Well, here I sit at home once again as Mother Nature blows sleet and snow all over this totally unprepared city. Dallas schools are once again closed, along with eight million others in North Texas. I know all you Youth Todayers up North think we are a bunch of wusses down here in Texas, and we no doubt are!
Furthermore, I really don’t want to become a winter weather warrior. I live in Texas because I love warm weather, even hotter than hot weather. I HATE cold weather! When it gets below 65, I start getting grumpy. Imagine my state of mind today at 18 balmy degrees with wind chill at minus one!!
Last week, schools were closed for an unprecedented four days! I have lived in Dallas over 40 years, and that has never happened. And, of course, you all know the effect of the weather on the pre-Super Bowl activities. Thank goodness it did at least become beautiful in time for the weekend. But, geez, what torture leading up to the big game!

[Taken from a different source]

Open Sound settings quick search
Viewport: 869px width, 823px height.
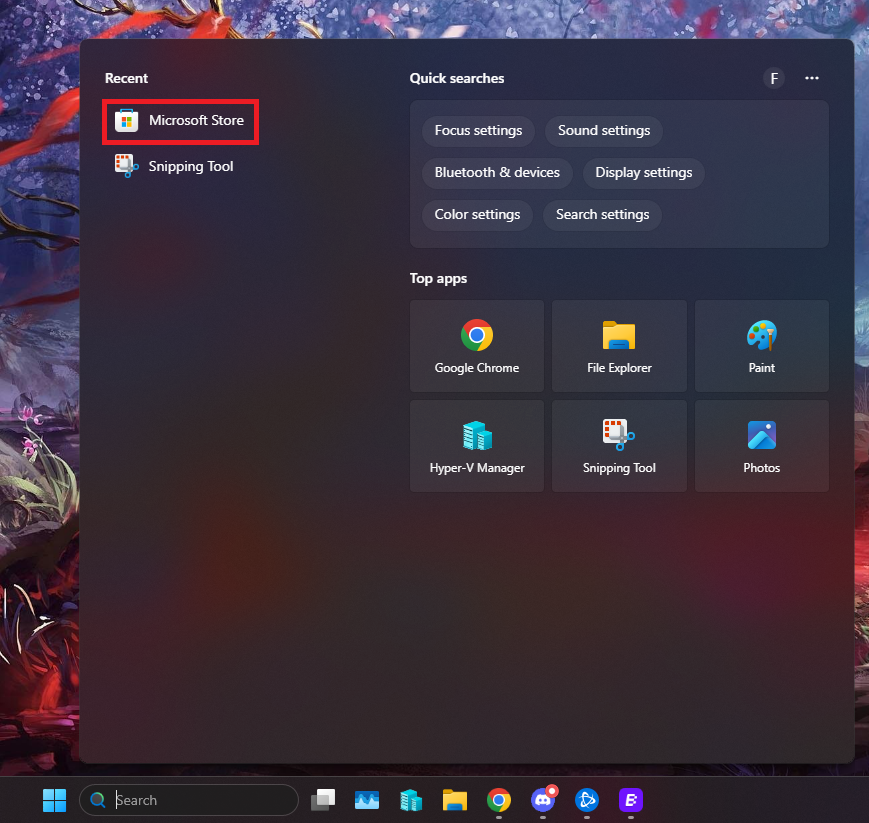[604, 131]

And speaking of the big game, what happened to the thousands of prostitutes that were supposed to be transported in? Promise House heard nary a peep from Dallas police, and to my knowledge, only one guy was arrested for bringing in underage girls. Did the weather keep them at home, or was the estimate totally overblown, as was opined by the Dallas Observer, Dallas’ alternative news source?!
And my poor direct-care staff. We should use the Post Office slogan…..neither sleet nor snow or whatever keeps them from coming to work…….because they HAVE to! Kids don’t disappear just because it’s snowing or sleeting. One of my morning staffers left her house at 3:30 a.m. to get to work at 7:00!! That is ridiculous!

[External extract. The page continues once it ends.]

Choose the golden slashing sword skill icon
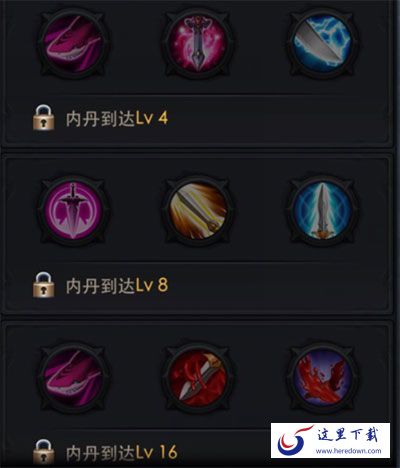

We admit it. We have no clue how to handle this stuff!! Last Thursday I braved the streets to buy groceries for the shelter (I live only one mile from work so get elected to do all kinds of fun things), since the Food Bank was closed and no one could leave the shelter. In my brand new Jeep (which I wasn’t too keen about exposing to the idiots on the road) I did just fine, and you would’ve thought I was the Messiah when I brought in the over $400 worth of bounty, which by the way, lasted a whopping 2 ½ days (those kids can EAT!!)

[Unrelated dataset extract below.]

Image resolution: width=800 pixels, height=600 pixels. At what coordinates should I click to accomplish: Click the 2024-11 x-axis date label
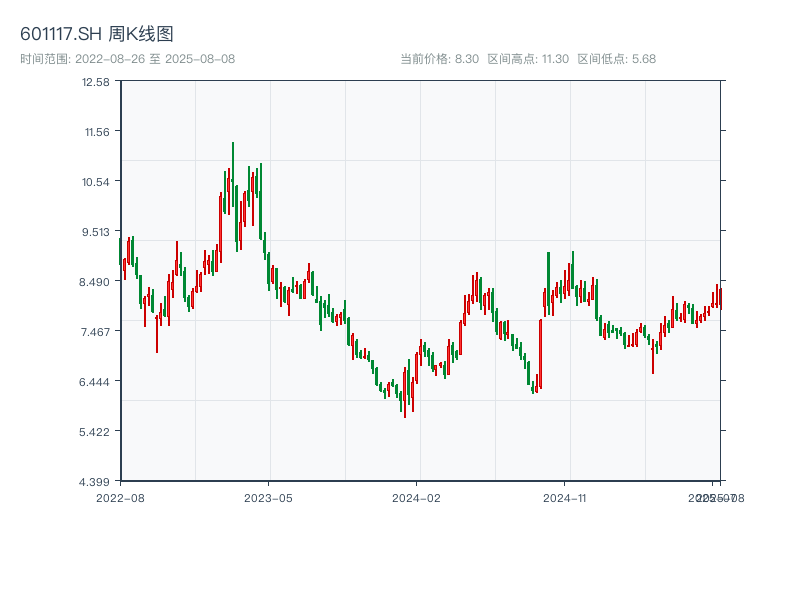(x=564, y=497)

I brought my trusty dog with me who I have nicknamed The Hulk, because he is a giant Golden Retriever, and when I left one of the guys said, “Thank you for bringing your dog and THANK YOU SO MUCH for bringing the FOOD!” It’s the little things.
My only saving grace out of this entire debacle is that this summer the joke will be on y’all. When it’s 103 up there in the North 40, you will be prostrate on the floor without air conditioning, and we’ll be cool as little cucumbers with our totally climate-controlled world. For that we ARE prepared!!